Next generation of investors poses crypto question for family offices
Younger generations are encouraging family offices to switch from a wealth preservation approach to a growth-focused one.
Young people are always inclined to challenge the views of their parents, and the children of the ultra-wealthy are no exception. Within some family offices, crypto investment is the subject of the generational divide.
“A lot of our [ultra-wealthy] families have done equities, they’ve done real estate, they’ve diversified,” Ladi Runsewe, chief executive officer of UR Family Office, told AOX. “They’re thinking: what is the one asset class they haven’t gone into? It’s crypto.”
The appeal of digital currencies lies in the diversification opportunity and the potential for enhanced returns.
It’s also in line with a wider shift among family offices, away from the stuffy world of simple wealth preservation and towards more ambitious growth-focused strategies.
“A lot of our [ultra-wealthy] families have done equities, they’ve done real estate, they’ve diversified, they’re thinking: what is the one asset class they haven’t gone into?

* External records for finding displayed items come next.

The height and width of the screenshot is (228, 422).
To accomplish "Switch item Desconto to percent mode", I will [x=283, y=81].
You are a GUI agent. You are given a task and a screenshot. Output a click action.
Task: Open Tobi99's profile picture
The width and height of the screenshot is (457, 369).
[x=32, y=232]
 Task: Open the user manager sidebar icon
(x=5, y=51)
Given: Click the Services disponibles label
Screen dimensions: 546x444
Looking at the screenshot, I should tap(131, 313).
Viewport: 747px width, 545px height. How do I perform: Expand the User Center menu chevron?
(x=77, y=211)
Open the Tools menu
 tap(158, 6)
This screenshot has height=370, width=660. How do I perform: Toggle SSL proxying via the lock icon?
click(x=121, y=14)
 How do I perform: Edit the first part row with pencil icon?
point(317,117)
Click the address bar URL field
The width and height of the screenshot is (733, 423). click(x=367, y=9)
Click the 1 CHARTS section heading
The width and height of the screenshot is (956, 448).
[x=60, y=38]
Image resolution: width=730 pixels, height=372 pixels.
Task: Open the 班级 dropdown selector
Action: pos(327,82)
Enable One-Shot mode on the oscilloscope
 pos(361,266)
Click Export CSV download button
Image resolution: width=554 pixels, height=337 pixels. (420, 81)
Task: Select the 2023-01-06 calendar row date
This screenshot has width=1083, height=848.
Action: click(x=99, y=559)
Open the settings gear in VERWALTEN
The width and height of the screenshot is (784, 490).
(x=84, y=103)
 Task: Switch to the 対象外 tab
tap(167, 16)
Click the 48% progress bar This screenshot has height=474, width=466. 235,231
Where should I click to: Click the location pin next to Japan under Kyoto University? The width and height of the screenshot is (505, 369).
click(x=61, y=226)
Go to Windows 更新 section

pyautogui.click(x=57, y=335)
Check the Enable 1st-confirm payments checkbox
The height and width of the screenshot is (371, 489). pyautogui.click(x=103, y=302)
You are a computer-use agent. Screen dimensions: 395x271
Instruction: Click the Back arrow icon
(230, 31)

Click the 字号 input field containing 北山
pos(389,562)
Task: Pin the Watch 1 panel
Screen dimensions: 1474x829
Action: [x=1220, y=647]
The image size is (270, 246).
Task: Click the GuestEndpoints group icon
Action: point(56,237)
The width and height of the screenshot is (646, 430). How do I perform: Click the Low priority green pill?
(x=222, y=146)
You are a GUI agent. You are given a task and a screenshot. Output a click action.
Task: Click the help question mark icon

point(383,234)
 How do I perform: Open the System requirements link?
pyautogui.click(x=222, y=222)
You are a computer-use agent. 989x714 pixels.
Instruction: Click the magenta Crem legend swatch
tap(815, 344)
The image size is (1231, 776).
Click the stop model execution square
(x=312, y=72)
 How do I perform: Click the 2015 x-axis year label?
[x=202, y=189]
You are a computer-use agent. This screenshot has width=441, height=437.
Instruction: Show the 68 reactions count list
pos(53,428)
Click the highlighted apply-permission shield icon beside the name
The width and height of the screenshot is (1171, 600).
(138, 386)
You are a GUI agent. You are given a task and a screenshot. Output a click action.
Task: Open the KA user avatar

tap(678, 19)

It’s crypto.”
“And it’s not coming from the matriarchs [or patriarchs],” Runsewe said. Instead, it’s being driven by the next generation.
In a 2024 survey by Ocorian, 66 per cent of family office professionals said digital assets were a key point of difference in the priorities of the next generation and their forebears.
“We’ve gone into it particularly this year,” said Runsewe, who facilitates investments for 10 main family offices primarily based in the Middle East and Africa. “We [now] have partners that are doing it regularly for our families.”
According to Runsewe, these investments have been remarkably stable so far: “They’ve been less volatile than expected… with double-digit returns.”
Dabbling in digital assets is no child’s play, though. While bitcoin, the ur-digital currency, is currently up around 90 per cent over the past 12 months, it has been 5.1 times more volatile than global equities over the same period, according to BlackRock.
As enthusiasm for the asset class grows, Runsewe is cautious to educate his clients on its unpredictability and opacity, and to integrate investments among stabler bets like private credit and real estate.
“We are going into it gradually, and not heavily,” he says. After all, what goes up 90 per cent one year can go down just as sharply the next.